Task goal - Count the lines below that hold "agent". Give the number without comment.

Dataset content -
· · ·
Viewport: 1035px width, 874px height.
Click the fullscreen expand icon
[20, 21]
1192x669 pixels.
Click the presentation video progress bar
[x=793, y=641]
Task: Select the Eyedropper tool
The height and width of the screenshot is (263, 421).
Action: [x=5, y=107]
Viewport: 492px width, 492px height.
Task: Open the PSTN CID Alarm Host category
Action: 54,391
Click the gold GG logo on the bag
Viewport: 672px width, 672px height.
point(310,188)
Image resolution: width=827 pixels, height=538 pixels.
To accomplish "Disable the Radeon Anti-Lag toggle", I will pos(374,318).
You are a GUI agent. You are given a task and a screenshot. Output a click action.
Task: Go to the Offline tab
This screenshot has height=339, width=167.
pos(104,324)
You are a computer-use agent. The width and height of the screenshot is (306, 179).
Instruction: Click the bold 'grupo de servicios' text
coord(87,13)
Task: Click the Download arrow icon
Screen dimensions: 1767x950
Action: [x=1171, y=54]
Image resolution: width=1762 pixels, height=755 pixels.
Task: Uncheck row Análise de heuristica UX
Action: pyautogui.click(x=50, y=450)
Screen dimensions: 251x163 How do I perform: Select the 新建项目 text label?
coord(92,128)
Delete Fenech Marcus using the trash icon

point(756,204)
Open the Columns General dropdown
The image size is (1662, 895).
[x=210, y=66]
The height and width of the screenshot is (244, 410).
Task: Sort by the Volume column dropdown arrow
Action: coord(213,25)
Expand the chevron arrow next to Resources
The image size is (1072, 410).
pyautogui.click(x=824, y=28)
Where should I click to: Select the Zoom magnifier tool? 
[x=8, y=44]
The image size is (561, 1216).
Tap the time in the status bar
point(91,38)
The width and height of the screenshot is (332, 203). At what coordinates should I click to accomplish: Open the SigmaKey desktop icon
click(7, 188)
· · ·
Problem solution - 2